Where we currently have over a billion dollars in unfunded pension and pension health liabilities, another billion dollars in EPA requirements to benefit the Narragansett Bay clean up (for those that can afford to live in Newport and Jamestown) and are understaffed in our police department, fire department, and other services we simply cannot cut commercial tax rates.  Our residential tax rate is nineteen percent (19%) while surrounding towns are around seventeen percent (17%.)  The continued increase in residential taxes will result in residents leaving the City as well.

My plan is to focus on growing our tax base and taking a fresh approach to combatting our challenges with commercial growth. Currently, the City immediately increases the assessed value of commercial property as soon as the owner improves it.  The owner has to pay increased taxes as well as additional costs to pay off whatever loan they needed to make the improvements in the hopes of attracting tenants.  This is a disincentive and a significant driver of the increasing number of buildings in poor condition and abandoned. With the current commercial tax rate, there is little incentive for investment in existing commercial property and inhibits commercial growth in the City.

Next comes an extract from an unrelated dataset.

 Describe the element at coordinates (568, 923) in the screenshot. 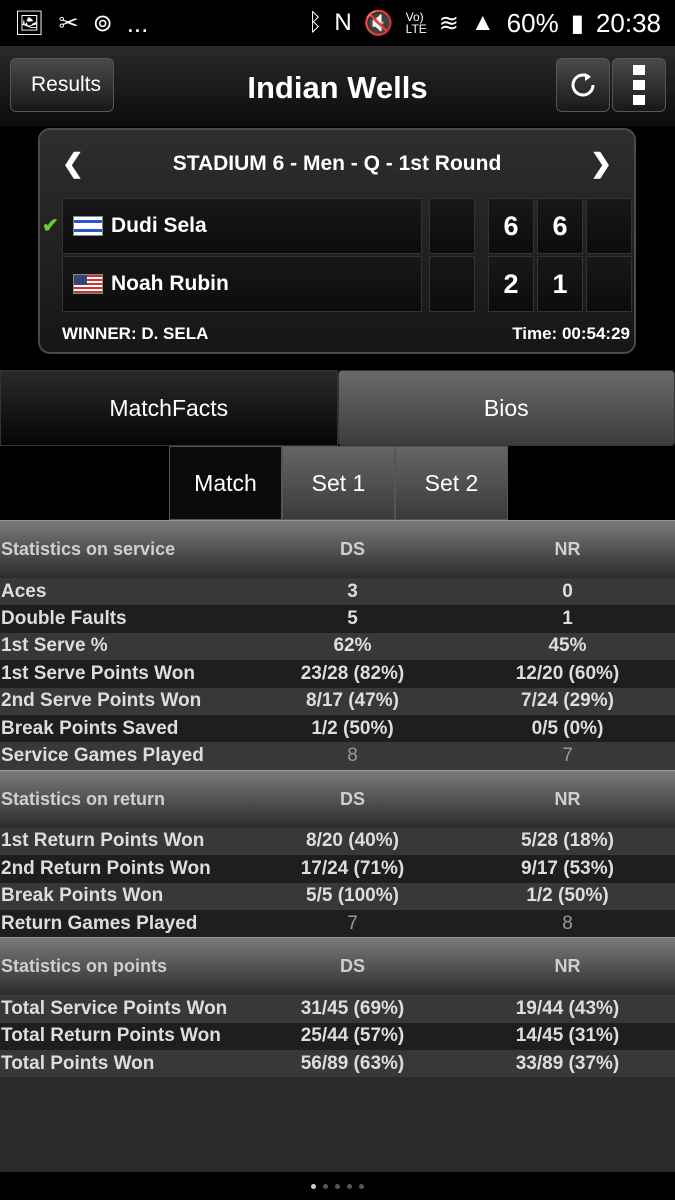

I see `stat-value-nr: 8` at that location.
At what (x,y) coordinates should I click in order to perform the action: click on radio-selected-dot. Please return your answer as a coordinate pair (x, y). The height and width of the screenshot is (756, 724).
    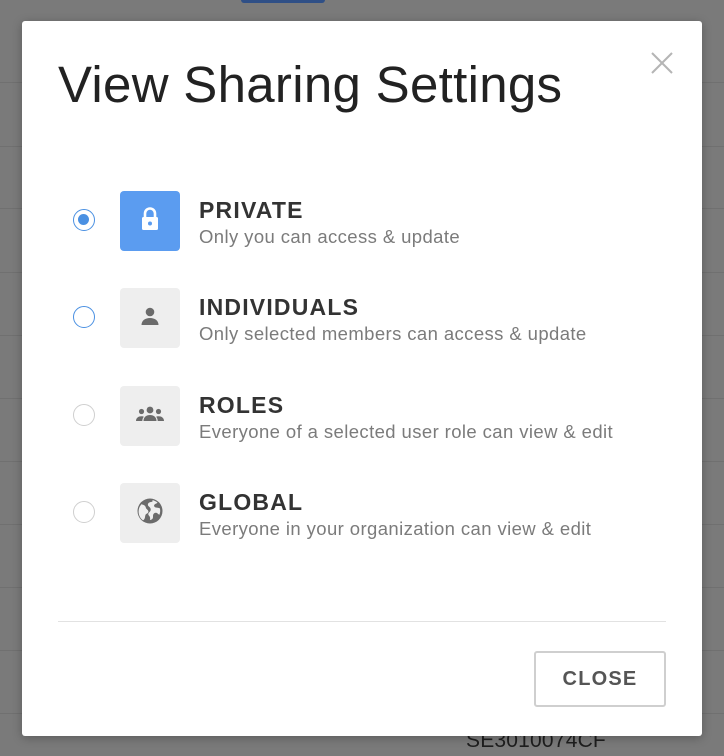
    Looking at the image, I should click on (84, 220).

My plan would give commercial real estate holders an incentive to reinvest in the commercial property by fixing their taxes to the base (current) year for a period of time commensurate with the investment.  For example, a commercial real estate holder invests $5 million in a building to improve it for tenants; I would suggest setting the taxable income on the property before improvements for a period of years to justify the return on investment.  This will help to improve the building, employ workers to improve the building and bring in commercial tenants  to the City of Worcester.

My plan would provide an incentive for owners to improve their buildings, but would also spur commercial growth while not lowering the City’s commercial tax revenue as it would remain the same, and then grow significantly in just a few short years.  Right now, the City of Worcester’s commercial base is retracting and being bought up by non-taxpaying non-profits.  This trend must be reversed or the City will not be able to maintain its debt obligations or services.

As commercial tenants come to the City, they employ workers, buy local goods, and create demand for more commercial real estate that then brings more tax revenue.  Further, by creating jobs, people have a place to work and earn money, often leading them to purchase homes and pay taxes.  They will frequent local businesses while living here.  Finally, we may actually keep some of our transient college students in the City when we can offer them post-graduation employment.

Let’s take a new approach and bring fresh ideas to grow the City of Worcester and benefit our residents.